> WORK ORDER: The answer should hold only the lines from the one containing "Where should I" through the one containing "Screen dimensions: 750x1188" in the entries below, copied exactly, without pictures.

> INFORMATION GIVEN:
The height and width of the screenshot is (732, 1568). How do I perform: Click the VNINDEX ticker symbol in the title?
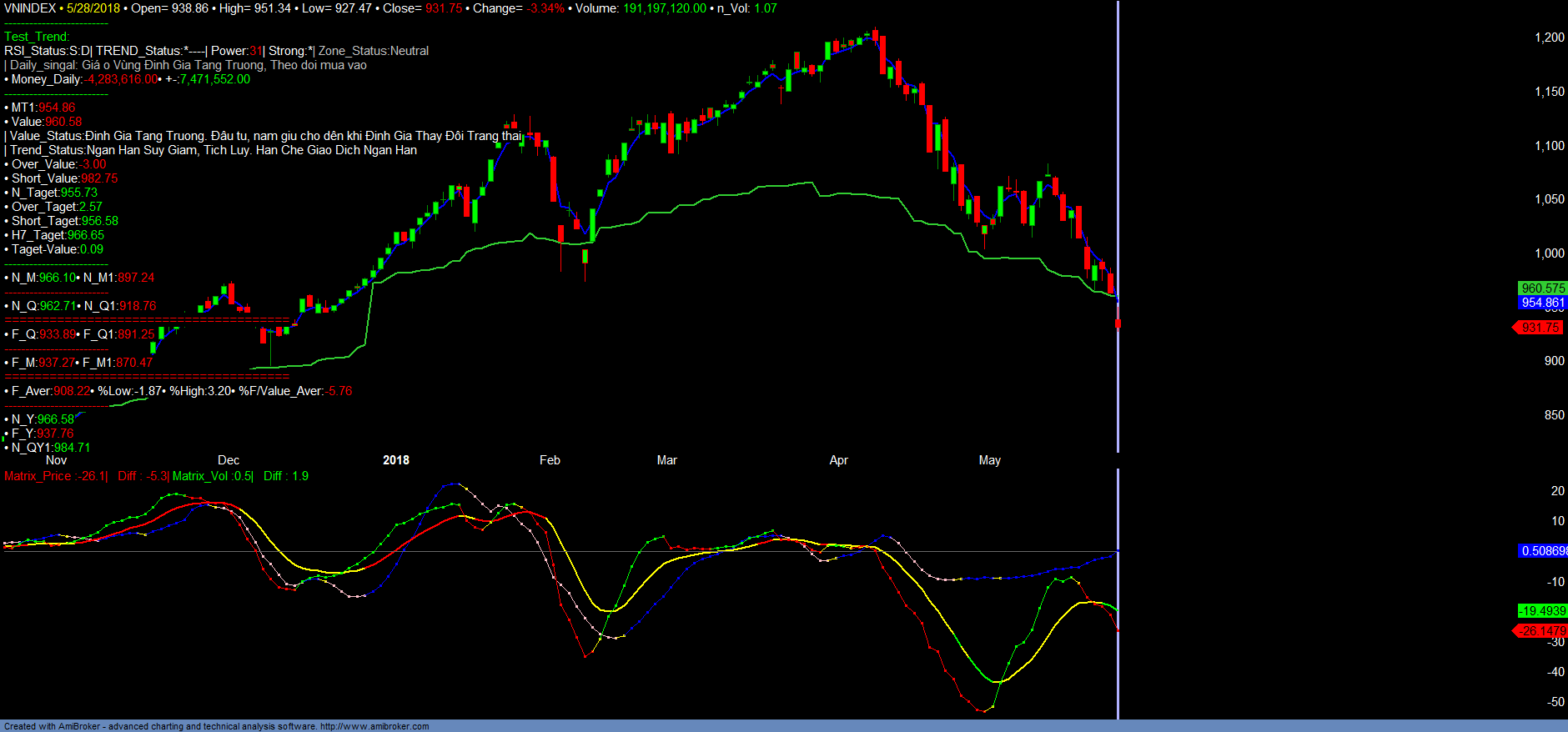tap(30, 8)
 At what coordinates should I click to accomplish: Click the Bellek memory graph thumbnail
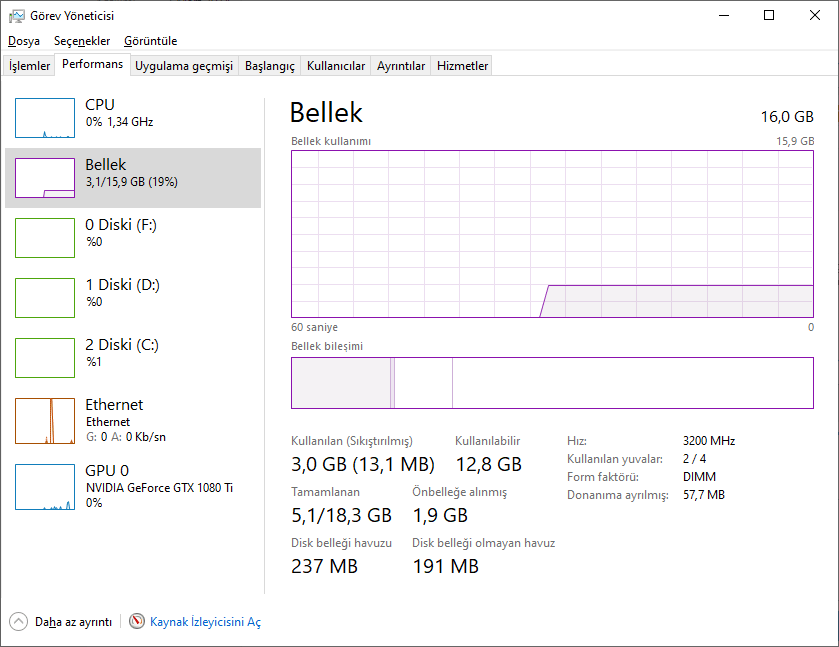point(45,178)
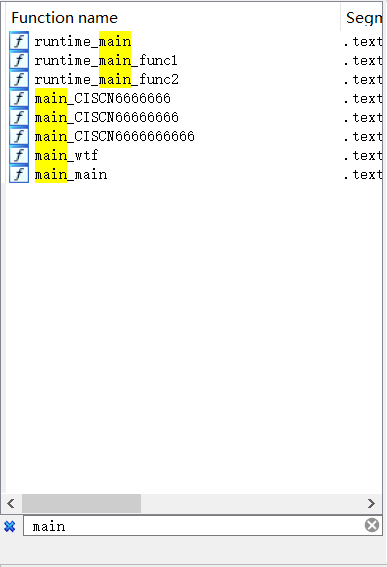
Task: Click the filter input containing main
Action: [x=194, y=526]
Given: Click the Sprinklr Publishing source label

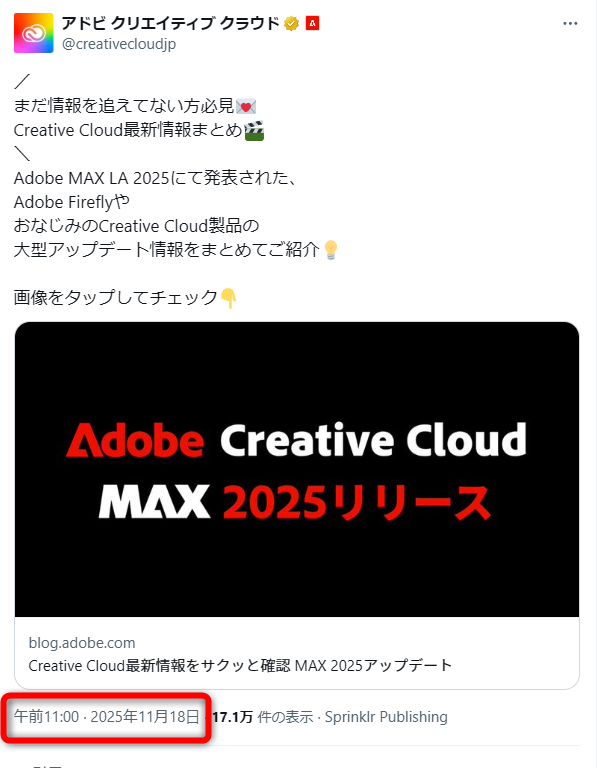Looking at the screenshot, I should tap(386, 717).
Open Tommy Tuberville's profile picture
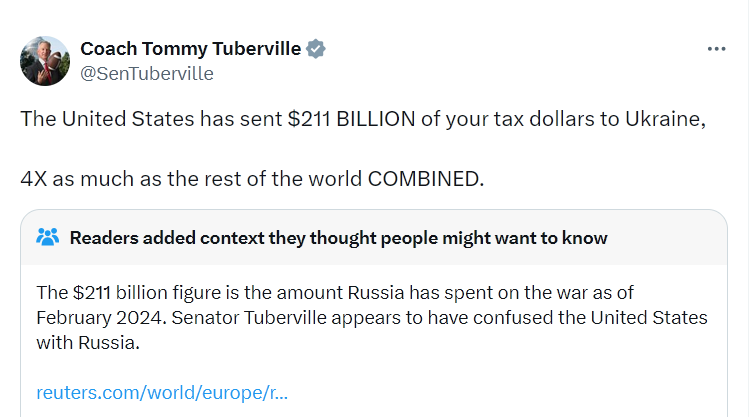 click(x=45, y=61)
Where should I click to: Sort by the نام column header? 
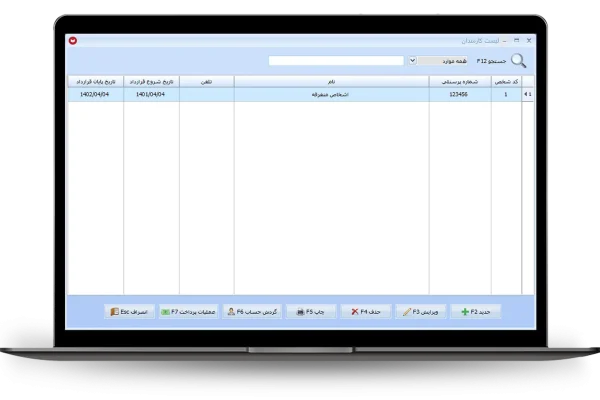tap(331, 80)
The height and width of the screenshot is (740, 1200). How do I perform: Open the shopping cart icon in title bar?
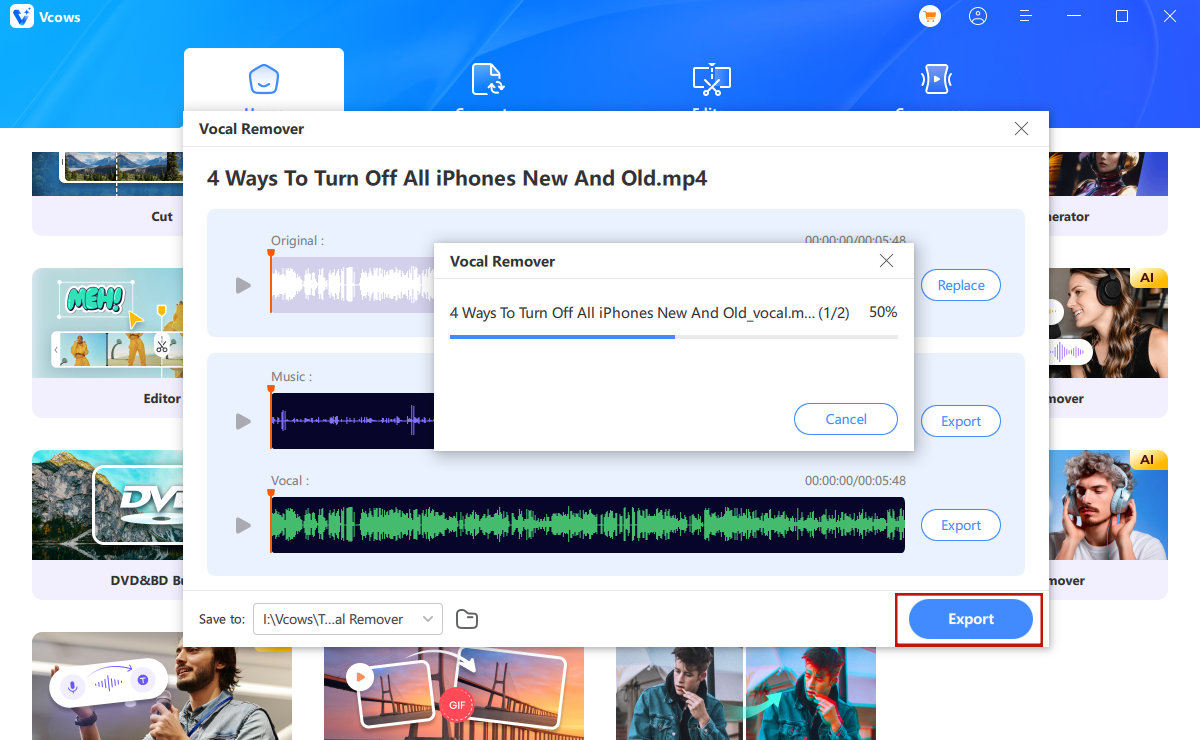930,16
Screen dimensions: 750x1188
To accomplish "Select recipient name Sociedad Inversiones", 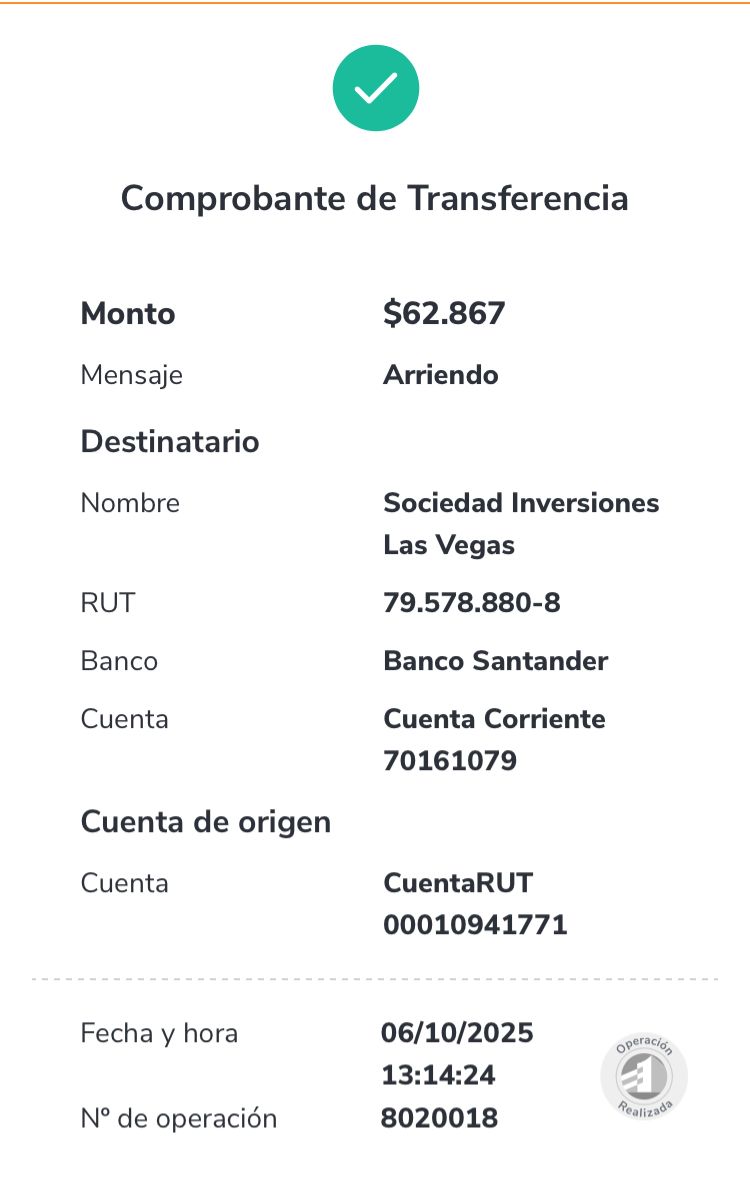I will [x=521, y=503].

> RESPONSE:
Where should I click to: Sort by the نام column header? 
tap(331, 80)
The height and width of the screenshot is (740, 1200). How do I perform: Open the shopping cart icon in title bar?
930,16
Screen dimensions: 750x1188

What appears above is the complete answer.